With film-free eyes suddenly seeing for the first time,
My family, neighbors and strangers,
I was convinced I could save them all,
With the Truth instead of their truth.
My Exodus was solitary but certainly angled towards greener pastures,
Where the past could be rectified with the present,
In order to craft an authentic future,
And where the walls of tradition wouldn’t block the spotlight of inquest:
In short, an Eutopia.
No wonder my father struggled,
With the patience befitting a saint.
To find the vocabulary to bridge the gaps between the world I saw
And the kingdom he inhabited.
He never succeeded and I don’t think he can:
We’re different breeds born to different worlds,
With different words and Gods, heroes and villains.
We arrived at a metaphysical armistice,
After placating him by confessing by envy of his faith,
Which was only partially a lie,
But spoke loudly enough to his truth for resonance.

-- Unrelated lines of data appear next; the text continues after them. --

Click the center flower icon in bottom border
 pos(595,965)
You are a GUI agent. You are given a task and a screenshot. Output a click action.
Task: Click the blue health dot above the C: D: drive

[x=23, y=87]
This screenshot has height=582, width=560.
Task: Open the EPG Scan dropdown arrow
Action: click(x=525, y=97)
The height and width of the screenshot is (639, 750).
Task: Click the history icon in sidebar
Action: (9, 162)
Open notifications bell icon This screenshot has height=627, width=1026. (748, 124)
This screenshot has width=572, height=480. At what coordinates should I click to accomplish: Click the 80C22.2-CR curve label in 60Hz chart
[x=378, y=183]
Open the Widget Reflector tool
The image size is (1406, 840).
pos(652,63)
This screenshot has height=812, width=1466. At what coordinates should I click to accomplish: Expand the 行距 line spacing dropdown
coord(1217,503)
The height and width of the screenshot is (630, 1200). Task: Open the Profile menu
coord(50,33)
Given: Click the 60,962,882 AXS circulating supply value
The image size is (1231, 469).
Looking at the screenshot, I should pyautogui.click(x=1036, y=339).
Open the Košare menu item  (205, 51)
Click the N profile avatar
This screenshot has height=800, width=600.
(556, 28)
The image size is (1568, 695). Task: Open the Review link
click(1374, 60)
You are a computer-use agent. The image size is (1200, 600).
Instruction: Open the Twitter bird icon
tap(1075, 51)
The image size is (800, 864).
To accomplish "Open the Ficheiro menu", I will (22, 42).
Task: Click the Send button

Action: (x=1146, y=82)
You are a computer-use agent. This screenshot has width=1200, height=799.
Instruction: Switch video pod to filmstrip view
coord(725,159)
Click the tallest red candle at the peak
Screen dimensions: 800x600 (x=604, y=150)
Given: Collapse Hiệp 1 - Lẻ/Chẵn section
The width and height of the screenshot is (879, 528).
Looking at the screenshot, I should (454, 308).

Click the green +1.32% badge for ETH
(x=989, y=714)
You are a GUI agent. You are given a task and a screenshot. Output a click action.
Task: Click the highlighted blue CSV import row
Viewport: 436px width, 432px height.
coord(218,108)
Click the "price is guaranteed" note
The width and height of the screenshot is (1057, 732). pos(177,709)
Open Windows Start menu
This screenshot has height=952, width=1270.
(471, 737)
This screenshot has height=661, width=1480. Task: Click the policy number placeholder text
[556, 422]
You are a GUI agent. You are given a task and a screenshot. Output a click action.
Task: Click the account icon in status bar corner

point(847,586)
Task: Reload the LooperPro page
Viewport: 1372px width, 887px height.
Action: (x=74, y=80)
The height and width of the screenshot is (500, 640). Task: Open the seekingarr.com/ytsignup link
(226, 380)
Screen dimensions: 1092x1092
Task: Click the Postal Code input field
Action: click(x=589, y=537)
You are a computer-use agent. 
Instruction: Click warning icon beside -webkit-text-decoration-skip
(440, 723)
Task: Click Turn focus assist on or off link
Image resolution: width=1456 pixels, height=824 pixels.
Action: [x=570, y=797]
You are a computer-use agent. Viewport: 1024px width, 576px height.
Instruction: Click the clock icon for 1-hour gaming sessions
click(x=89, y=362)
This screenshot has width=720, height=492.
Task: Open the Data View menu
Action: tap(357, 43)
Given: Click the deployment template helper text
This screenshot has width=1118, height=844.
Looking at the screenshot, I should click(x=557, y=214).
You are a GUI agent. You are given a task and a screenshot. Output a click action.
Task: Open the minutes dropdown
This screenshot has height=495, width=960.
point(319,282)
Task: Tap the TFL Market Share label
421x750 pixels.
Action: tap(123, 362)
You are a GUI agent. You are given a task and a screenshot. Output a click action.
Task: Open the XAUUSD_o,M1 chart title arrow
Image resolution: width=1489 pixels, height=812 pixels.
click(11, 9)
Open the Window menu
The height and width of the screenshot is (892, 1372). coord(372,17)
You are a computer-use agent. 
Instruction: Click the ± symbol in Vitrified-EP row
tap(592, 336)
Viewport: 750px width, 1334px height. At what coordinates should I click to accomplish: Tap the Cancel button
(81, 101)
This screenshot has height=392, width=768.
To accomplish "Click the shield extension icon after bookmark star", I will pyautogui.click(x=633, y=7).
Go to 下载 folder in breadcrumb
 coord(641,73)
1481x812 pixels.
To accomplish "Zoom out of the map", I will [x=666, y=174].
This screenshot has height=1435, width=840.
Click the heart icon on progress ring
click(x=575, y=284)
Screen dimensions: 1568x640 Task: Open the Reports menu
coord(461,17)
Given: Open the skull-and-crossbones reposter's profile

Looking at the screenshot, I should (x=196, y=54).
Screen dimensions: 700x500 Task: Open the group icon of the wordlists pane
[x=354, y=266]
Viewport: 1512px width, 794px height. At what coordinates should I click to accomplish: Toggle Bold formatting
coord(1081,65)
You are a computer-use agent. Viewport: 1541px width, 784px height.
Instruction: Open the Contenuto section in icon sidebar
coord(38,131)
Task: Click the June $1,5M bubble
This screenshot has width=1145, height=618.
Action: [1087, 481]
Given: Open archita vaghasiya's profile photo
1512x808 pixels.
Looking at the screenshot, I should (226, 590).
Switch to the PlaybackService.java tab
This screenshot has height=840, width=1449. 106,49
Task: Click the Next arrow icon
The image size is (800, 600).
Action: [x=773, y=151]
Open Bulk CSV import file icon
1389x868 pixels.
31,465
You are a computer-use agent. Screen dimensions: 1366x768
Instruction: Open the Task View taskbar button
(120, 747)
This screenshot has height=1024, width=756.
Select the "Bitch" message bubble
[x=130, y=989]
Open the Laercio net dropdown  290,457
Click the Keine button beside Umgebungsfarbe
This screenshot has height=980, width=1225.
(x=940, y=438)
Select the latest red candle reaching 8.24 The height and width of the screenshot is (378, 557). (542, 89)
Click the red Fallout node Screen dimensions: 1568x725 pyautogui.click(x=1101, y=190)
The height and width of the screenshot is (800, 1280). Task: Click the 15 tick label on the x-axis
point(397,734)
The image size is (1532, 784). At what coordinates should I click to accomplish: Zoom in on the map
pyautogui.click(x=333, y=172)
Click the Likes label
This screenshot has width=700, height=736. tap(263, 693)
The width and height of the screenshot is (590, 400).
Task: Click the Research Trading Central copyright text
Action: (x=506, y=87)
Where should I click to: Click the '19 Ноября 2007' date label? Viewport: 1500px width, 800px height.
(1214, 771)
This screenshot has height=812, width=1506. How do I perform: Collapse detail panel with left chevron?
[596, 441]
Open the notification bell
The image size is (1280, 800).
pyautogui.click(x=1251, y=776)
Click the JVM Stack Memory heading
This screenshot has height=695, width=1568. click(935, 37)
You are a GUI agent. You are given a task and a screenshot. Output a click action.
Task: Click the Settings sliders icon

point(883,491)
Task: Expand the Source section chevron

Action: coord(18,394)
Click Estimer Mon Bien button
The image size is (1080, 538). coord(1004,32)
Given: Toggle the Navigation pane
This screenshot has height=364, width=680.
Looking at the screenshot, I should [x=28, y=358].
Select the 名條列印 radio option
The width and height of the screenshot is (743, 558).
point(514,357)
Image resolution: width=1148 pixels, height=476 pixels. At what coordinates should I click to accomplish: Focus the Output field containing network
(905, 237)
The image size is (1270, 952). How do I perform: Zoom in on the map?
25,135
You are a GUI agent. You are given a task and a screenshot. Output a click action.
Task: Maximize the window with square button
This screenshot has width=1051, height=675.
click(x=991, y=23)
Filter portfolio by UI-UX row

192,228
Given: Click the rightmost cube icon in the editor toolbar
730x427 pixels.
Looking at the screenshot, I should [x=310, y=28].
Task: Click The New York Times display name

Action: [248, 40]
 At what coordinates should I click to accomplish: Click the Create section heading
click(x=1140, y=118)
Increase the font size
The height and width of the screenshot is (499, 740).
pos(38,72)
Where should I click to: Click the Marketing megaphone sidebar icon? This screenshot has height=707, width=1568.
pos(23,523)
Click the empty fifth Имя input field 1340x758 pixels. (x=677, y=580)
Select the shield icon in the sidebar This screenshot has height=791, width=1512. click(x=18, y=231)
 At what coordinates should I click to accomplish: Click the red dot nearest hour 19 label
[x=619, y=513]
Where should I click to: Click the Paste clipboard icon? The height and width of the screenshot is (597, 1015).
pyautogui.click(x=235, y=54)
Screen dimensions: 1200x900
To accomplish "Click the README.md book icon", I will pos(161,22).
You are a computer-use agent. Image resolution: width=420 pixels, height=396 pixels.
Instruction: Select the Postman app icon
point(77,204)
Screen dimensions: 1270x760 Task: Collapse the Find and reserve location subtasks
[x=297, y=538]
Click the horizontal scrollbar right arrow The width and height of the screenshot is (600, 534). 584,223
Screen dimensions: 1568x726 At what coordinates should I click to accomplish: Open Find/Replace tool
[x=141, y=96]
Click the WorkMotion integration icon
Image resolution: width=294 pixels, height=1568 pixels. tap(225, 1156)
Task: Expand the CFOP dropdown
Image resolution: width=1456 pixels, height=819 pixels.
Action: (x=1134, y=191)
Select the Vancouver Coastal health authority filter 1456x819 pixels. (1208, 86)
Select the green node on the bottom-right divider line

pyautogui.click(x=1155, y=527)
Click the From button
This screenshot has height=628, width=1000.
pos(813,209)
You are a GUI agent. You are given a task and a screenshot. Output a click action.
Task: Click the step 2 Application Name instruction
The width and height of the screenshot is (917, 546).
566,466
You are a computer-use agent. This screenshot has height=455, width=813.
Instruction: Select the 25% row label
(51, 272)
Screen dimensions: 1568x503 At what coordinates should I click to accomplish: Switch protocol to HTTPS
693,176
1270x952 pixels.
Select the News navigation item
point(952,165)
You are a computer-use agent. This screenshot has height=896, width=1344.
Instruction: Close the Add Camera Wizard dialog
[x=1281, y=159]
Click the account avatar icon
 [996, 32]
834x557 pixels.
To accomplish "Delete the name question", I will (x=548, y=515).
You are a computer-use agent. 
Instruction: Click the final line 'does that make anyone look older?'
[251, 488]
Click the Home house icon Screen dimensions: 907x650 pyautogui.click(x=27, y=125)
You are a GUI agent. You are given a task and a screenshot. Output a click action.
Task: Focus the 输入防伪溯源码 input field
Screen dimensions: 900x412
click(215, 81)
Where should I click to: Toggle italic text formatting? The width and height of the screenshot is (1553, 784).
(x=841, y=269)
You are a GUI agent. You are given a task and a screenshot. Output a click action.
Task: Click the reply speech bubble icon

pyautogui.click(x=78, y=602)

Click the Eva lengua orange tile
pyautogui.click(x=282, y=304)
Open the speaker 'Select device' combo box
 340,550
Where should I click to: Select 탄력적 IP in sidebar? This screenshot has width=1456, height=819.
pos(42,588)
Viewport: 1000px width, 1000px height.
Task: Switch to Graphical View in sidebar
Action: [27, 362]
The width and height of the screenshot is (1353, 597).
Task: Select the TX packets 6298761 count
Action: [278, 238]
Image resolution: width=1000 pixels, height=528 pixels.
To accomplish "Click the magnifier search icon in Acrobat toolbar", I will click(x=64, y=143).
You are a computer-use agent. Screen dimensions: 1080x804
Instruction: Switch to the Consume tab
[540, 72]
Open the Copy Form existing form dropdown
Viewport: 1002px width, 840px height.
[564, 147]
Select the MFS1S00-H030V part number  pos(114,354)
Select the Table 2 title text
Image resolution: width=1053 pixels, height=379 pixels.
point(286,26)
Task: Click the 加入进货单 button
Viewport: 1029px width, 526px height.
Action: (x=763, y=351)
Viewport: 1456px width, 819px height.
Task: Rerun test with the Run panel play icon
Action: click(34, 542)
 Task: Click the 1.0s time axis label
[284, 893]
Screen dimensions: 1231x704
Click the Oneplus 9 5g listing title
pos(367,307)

Today I am older and wiser,
Those two things being completely unrelated,
Mature enough to realize that God wasn’t the only casualty,
In my unregrettable revolt to replace God with Truth,
Evidenced by the broken body of certainty bleeding beneath me,
As I claimed victory over the oppression of indoctrination.
On nights when my soul is especially strained,
Ground down by the weight of time and monotony,
I have called out to my forsaken shepherd,
Pleading for a break – just a moment,
To taste from the chalice once more and taste the warmth of assurance,
That tomorrow was known at least by someone if not me.
“No matter”, Mutter Nacht mutters,
As she blankets my anxiety with the void,
Wiping away my tears and dreams alike,
Delivering me to a new tomorrow,
When I am wholly uncertain as to what happened the previous night,
As well as the following morning,
Which is where I’ll stay, precariously,
Until the end of the todays,
Looking in on those whose Truth has saved them,
While mine has damned me to the perpetuity I feared.